◆ TASK INPUT ◆
-*-
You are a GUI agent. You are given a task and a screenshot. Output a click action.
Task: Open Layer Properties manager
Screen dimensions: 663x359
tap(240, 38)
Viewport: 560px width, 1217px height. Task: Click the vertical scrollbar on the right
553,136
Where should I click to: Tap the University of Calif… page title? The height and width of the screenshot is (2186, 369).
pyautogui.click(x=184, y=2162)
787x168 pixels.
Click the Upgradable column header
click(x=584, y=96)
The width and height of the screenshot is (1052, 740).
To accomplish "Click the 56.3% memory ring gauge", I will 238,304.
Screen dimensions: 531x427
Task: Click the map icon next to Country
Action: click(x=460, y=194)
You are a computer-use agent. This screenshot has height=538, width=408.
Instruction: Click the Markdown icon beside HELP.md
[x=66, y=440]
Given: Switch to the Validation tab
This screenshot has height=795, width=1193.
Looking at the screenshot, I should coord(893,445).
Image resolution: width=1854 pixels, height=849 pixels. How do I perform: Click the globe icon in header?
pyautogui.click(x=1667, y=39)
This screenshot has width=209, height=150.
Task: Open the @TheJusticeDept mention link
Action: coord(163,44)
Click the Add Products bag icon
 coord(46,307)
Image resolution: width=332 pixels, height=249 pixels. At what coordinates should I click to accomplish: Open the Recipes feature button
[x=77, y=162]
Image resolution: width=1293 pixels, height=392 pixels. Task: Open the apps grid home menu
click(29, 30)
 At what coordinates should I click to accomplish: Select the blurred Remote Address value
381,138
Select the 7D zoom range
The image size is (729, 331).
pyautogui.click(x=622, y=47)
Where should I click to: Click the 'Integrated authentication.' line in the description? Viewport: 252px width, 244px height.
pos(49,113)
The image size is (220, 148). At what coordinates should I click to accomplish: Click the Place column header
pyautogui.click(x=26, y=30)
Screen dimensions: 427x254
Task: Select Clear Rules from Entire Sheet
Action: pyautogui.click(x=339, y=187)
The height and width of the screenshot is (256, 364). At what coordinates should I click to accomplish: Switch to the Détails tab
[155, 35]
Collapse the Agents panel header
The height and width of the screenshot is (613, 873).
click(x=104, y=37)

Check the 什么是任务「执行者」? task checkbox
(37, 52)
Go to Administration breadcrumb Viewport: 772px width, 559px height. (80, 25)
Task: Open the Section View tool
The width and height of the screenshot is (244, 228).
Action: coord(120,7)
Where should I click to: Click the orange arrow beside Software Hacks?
-*-
◆ DIRECTIONS FOR THIS TASK ◆
Exact copies of all the records are required.

◆ EXERCISE RESULT ◆
You are a GUI agent. You are given a task and a screenshot. Output a click action.
Task: Open Layer Properties manager
Screen dimensions: 663x359
tap(240, 38)
Viewport: 560px width, 1217px height. Task: Click the vertical scrollbar on the right
553,136
Where should I click to: Tap the University of Calif… page title? The height and width of the screenshot is (2186, 369).
pyautogui.click(x=184, y=2162)
787x168 pixels.
Click the Upgradable column header
click(x=584, y=96)
The width and height of the screenshot is (1052, 740).
To accomplish "Click the 56.3% memory ring gauge", I will 238,304.
Screen dimensions: 531x427
Task: Click the map icon next to Country
Action: click(x=460, y=194)
You are a computer-use agent. This screenshot has height=538, width=408.
Instruction: Click the Markdown icon beside HELP.md
[x=66, y=440]
Given: Switch to the Validation tab
This screenshot has height=795, width=1193.
Looking at the screenshot, I should coord(893,445).
Image resolution: width=1854 pixels, height=849 pixels. How do I perform: Click the globe icon in header?
pyautogui.click(x=1667, y=39)
This screenshot has width=209, height=150.
Task: Open the @TheJusticeDept mention link
Action: coord(163,44)
Click the Add Products bag icon
 coord(46,307)
Image resolution: width=332 pixels, height=249 pixels. At what coordinates should I click to accomplish: Open the Recipes feature button
[x=77, y=162]
Image resolution: width=1293 pixels, height=392 pixels. Task: Open the apps grid home menu
click(29, 30)
 At what coordinates should I click to accomplish: Select the blurred Remote Address value
381,138
Select the 7D zoom range
The image size is (729, 331).
pyautogui.click(x=622, y=47)
Where should I click to: Click the 'Integrated authentication.' line in the description? Viewport: 252px width, 244px height.
pos(49,113)
The image size is (220, 148). At what coordinates should I click to accomplish: Click the Place column header
pyautogui.click(x=26, y=30)
Screen dimensions: 427x254
Task: Select Clear Rules from Entire Sheet
Action: pyautogui.click(x=339, y=187)
The height and width of the screenshot is (256, 364). At what coordinates should I click to accomplish: Switch to the Détails tab
[155, 35]
Collapse the Agents panel header
The height and width of the screenshot is (613, 873).
click(x=104, y=37)

Check the 什么是任务「执行者」? task checkbox
(37, 52)
Go to Administration breadcrumb Viewport: 772px width, 559px height. (80, 25)
Task: Open the Section View tool
The width and height of the screenshot is (244, 228).
Action: coord(120,7)
Where should I click to: Click the orange arrow beside Software Hacks?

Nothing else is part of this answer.